Flexible Algorithm Selection Framework for Large Scale Metalearning

  • Authors:
  • Eugene Santos Jr.;Alex Kilpatrick;Hien Nguyen;Qi Gu;Andy Grooms;Chris Poulin

  • Affiliations:
  • -;-;-;-;-;-

  • Venue:
  • WI-IAT '12 Proceedings of the The 2012 IEEE/WIC/ACM International Joint Conferences on Web Intelligence and Intelligent Agent Technology - Volume 01
  • Year:
  • 2012

Quantified Score

Hi-index 0.00

Visualization

Abstract

We are working on the problem of developing a flexible, generic metal earning process that supports algorithm selection based on studying the algorithms' past performance behaviors.
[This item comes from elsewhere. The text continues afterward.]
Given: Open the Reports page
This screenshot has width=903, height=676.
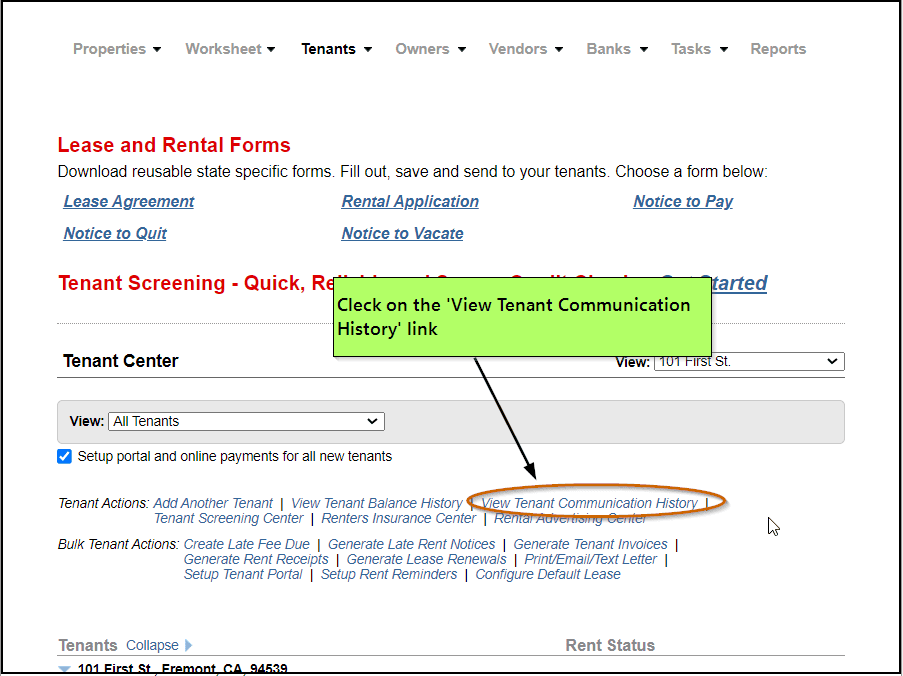Looking at the screenshot, I should (777, 49).
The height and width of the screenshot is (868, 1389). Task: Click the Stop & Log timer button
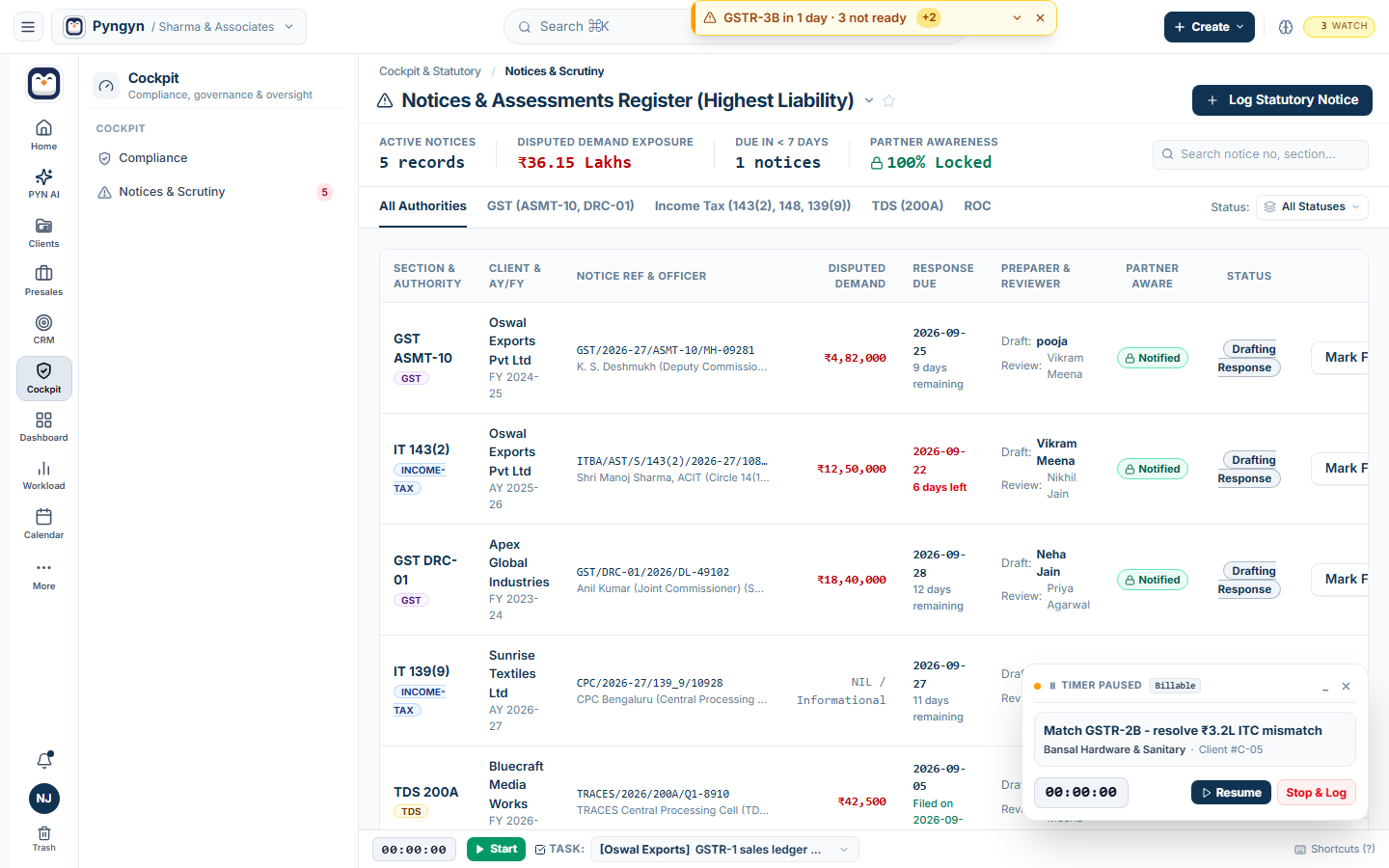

State of the art machine learning systems display limitations in that they require a great deal of human supervision to select an effective algorithm with corresponding options for a specific domain. Additionally, very little guidance is available for algorithm-parameter selection and the number of available choices is overwhelming. In this paper, we develop a flexible, large-scale experimental framework for a metacontroller that supports explorations through algorithm-parameter space and recommend algorithm for a given dataset. First, we aim to facilitate an easy to use process to create a search space for algorithm selection by automatically exploring some possible combinations of algorithms and key parameters. Secondly, our goal is to come up with an algorithm recommendation by looking at the past behaviors of related datasets. Our main contribution is the implemented framework itself which is based on the use of a wide variety of strategies to automatically generate a search space and recommend algorithms for a specific dataset. We evaluate our system with 40 major algorithms on 20 datasets from the UCI repository. Each dataset is represented by 25 data characteristics. We generate and run 7510 combinations of algorithm, parameters and datasets. Our experiments show that our framework offers a friendly way of setting up a machine learning experiment while providing accurate ranking of recommended algorithms based on past behaviors. Specifically, 88% of recommended algorithm rankings significantly correlated with the true rankings for a given dataset.